Monday 31 March 2014

Law - Confidentiality and Privacy

Law of Confidence is key to a person keeping their private lives separate from the public. This ensures total privacy with information that is exchanged in a private or confidential circumstance, for example when you are talking to your doctor - all medical files are confidential between doctor and patient.

There are three elements to determine when a breach of confidence has occurred:
- The information must be shared in a confidential manner.
- It must also have the necessary quality of confidence (so it can't be something trivial).
- For action to be taken there must be an unauthorised use of the information.

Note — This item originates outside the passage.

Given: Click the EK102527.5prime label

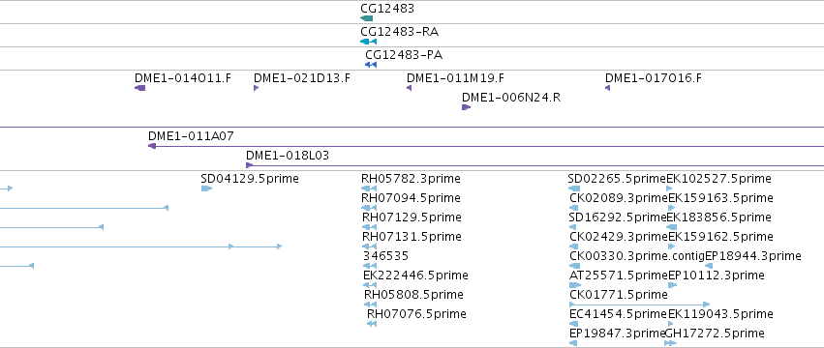Looking at the screenshot, I should click(718, 179).
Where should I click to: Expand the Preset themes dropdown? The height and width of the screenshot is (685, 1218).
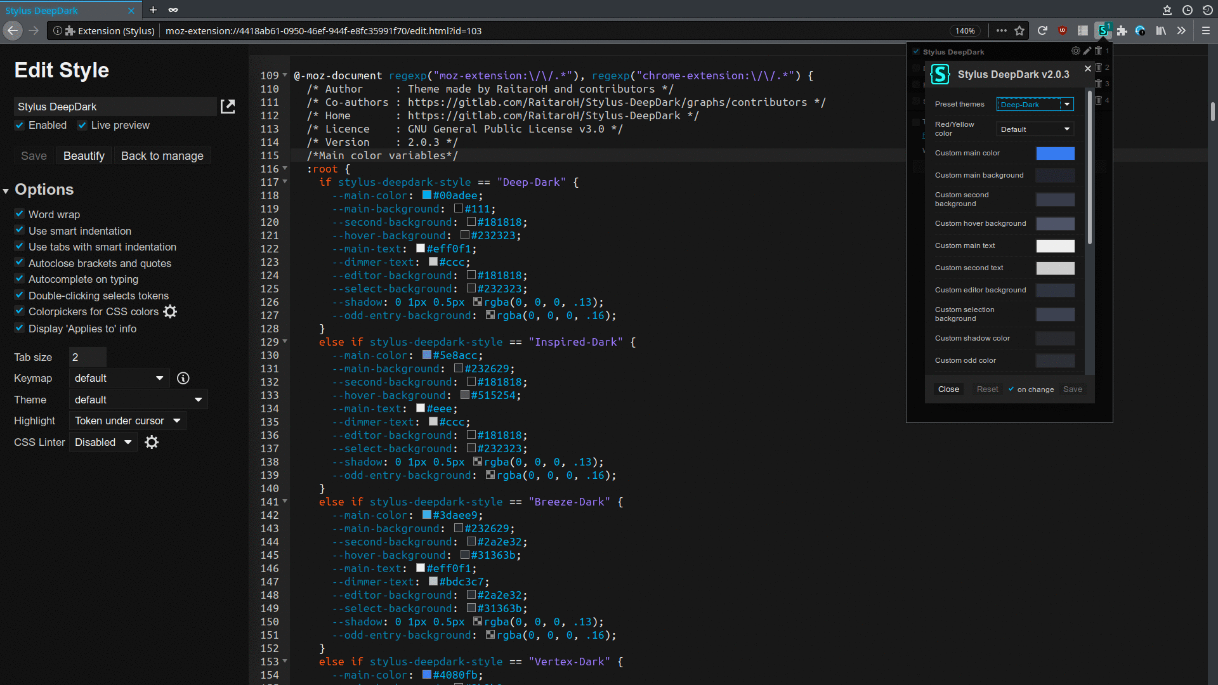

Journalists must be mindful in terms of confidence and privacy when reporting on three areas:
- Official Secrets Act: this keeps safe all military intelligence information for example the location of bases or information that could be harmful to the safety of the country if it was exposed, much like the phrase 'spilling state secrets'.
- Individual Privacy: Section 8 of the Human Rights act defends individual privacy, so that concerns your family life and anything else that would be deemed out of the public sphere.
- Commercial Confidentiality: this will be in contracts of employees essentially saying they can't release sensitive information that would be damaging to the employer.

You can defence breaches of confidence or privacy by proving if the information did not have the necessary quality of confidence or if the information is in the public sphere. The main defence would be that if it is in the public interest to know this information. Naomi Campbell won a breach of privacy concerning a newspaper publishing images of her leaving a narcotics anonymous meeting.

When a journalist obtains sensitive information they have two choices:
- They can just run the story and face potential legal repercussion, but you should really only do this if you could justify it in the public interest and not merely interesting to the public.
- The other choice is to confront the business / person that the information pertains to and try to get a response, but this could lead to an injunction and therefore the information will be swept under the rug.